Records locating words and elements

= = = = = = =

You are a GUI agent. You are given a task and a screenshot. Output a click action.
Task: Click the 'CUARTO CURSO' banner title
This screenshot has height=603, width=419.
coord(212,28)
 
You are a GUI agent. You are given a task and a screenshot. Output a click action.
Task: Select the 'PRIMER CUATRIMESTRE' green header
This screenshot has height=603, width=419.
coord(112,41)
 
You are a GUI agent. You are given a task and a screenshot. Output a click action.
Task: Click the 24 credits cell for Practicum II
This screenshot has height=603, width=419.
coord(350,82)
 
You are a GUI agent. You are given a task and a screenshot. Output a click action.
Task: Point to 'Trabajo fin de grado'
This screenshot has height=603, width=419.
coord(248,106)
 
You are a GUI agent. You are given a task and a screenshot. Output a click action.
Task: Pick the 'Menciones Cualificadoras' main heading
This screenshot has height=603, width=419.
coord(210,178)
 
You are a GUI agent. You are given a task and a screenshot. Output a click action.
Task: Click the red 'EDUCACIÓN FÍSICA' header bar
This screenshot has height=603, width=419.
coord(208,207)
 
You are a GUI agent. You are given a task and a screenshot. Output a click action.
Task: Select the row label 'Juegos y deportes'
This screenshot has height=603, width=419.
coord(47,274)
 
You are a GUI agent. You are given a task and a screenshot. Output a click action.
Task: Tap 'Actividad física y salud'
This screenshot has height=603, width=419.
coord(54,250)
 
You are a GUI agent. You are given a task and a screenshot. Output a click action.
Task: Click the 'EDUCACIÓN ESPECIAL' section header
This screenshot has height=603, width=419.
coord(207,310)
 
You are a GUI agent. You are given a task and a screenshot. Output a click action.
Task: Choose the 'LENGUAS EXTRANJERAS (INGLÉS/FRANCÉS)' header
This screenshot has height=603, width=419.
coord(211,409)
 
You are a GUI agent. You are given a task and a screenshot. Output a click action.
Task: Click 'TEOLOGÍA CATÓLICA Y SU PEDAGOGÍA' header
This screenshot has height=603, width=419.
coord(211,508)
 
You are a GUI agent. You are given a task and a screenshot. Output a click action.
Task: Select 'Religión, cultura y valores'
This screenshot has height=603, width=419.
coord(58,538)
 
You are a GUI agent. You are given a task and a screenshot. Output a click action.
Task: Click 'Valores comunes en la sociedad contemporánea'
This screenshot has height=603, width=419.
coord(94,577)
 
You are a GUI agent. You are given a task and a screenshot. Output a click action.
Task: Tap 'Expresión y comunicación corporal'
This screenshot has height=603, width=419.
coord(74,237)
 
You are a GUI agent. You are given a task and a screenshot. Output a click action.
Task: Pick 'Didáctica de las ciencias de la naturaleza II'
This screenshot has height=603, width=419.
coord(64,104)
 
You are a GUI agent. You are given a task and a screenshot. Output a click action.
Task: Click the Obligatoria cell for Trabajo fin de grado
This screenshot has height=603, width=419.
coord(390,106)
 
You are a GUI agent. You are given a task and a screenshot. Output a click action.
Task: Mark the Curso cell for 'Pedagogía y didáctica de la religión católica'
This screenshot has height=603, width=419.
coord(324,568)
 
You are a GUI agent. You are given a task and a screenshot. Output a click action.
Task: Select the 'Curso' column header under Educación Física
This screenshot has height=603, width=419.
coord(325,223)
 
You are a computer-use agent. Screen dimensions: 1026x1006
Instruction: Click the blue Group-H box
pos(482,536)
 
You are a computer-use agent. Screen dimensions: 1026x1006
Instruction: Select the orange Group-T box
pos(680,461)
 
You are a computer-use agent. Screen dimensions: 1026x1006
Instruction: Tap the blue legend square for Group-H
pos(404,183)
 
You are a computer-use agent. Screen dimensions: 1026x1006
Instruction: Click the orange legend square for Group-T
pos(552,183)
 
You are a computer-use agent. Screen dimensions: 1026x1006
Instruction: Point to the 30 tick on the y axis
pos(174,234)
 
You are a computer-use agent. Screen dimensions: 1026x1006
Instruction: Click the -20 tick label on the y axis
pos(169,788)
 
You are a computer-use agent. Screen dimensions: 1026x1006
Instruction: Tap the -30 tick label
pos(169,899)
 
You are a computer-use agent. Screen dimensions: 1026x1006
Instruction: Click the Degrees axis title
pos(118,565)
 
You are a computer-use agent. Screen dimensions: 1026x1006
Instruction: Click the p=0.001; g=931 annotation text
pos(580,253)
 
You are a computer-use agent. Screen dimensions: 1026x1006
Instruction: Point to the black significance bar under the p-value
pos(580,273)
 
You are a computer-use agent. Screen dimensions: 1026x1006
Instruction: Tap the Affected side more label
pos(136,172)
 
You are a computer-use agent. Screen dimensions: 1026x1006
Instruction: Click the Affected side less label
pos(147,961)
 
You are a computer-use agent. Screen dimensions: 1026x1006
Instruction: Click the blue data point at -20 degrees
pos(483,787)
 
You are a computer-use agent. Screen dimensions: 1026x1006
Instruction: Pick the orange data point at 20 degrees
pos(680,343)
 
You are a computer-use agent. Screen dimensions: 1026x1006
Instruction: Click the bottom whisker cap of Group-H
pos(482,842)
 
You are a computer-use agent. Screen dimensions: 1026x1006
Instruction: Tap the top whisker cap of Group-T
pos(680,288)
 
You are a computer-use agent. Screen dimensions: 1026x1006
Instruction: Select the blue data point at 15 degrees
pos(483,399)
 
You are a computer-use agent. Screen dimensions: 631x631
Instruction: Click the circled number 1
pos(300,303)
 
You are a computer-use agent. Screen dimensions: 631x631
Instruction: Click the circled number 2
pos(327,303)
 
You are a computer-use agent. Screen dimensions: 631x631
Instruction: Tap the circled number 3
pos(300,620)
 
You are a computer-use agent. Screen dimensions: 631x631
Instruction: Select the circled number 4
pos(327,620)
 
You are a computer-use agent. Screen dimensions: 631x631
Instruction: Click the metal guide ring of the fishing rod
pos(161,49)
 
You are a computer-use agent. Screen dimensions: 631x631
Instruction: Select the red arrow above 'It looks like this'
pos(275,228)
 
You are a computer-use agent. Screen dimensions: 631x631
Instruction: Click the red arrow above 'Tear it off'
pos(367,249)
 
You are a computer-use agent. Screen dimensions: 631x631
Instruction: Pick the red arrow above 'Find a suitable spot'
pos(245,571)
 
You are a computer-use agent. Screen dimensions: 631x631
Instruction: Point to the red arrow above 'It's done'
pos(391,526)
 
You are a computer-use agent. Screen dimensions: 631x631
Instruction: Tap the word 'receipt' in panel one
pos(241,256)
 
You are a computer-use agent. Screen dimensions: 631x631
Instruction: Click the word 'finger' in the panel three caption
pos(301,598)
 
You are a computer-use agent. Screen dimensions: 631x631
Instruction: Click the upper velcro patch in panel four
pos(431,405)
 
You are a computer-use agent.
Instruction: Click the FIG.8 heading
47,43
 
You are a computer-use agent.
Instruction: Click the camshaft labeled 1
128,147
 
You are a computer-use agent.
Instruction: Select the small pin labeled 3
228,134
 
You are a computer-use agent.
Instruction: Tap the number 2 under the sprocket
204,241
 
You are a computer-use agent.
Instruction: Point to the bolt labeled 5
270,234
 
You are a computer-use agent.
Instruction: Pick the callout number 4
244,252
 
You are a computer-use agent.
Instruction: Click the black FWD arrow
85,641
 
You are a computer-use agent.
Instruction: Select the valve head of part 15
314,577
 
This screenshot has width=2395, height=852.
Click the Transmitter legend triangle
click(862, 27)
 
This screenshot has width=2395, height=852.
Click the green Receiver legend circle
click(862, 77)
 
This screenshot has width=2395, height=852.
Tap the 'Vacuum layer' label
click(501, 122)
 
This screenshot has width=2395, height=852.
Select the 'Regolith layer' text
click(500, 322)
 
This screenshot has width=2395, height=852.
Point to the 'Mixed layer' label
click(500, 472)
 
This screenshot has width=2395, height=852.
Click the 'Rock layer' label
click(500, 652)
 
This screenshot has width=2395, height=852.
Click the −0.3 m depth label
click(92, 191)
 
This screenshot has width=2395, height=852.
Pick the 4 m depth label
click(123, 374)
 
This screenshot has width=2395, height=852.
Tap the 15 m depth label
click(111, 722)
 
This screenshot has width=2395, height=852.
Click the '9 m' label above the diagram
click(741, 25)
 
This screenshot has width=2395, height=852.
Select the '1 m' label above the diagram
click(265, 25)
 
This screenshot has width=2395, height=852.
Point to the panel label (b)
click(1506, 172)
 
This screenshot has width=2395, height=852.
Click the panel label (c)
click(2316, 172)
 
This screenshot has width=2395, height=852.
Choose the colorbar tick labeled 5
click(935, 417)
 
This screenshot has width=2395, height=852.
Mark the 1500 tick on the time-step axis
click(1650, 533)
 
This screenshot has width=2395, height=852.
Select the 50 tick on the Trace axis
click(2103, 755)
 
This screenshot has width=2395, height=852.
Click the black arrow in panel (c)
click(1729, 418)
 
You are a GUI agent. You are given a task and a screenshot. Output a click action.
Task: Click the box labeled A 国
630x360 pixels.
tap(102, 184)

= = = = = = =

• _Written exercise_: Repeat the stretch of the material from its first line through the line containing "coord(248,106)", word for word.

• _Complete response_:
You are a GUI agent. You are given a task and a screenshot. Output a click action.
Task: Click the 'CUARTO CURSO' banner title
This screenshot has height=603, width=419.
coord(212,28)
 
You are a GUI agent. You are given a task and a screenshot. Output a click action.
Task: Select the 'PRIMER CUATRIMESTRE' green header
This screenshot has height=603, width=419.
coord(112,41)
 
You are a GUI agent. You are given a task and a screenshot. Output a click action.
Task: Click the 24 credits cell for Practicum II
This screenshot has height=603, width=419.
coord(350,82)
 
You are a GUI agent. You are given a task and a screenshot. Output a click action.
Task: Point to 'Trabajo fin de grado'
This screenshot has height=603, width=419.
coord(248,106)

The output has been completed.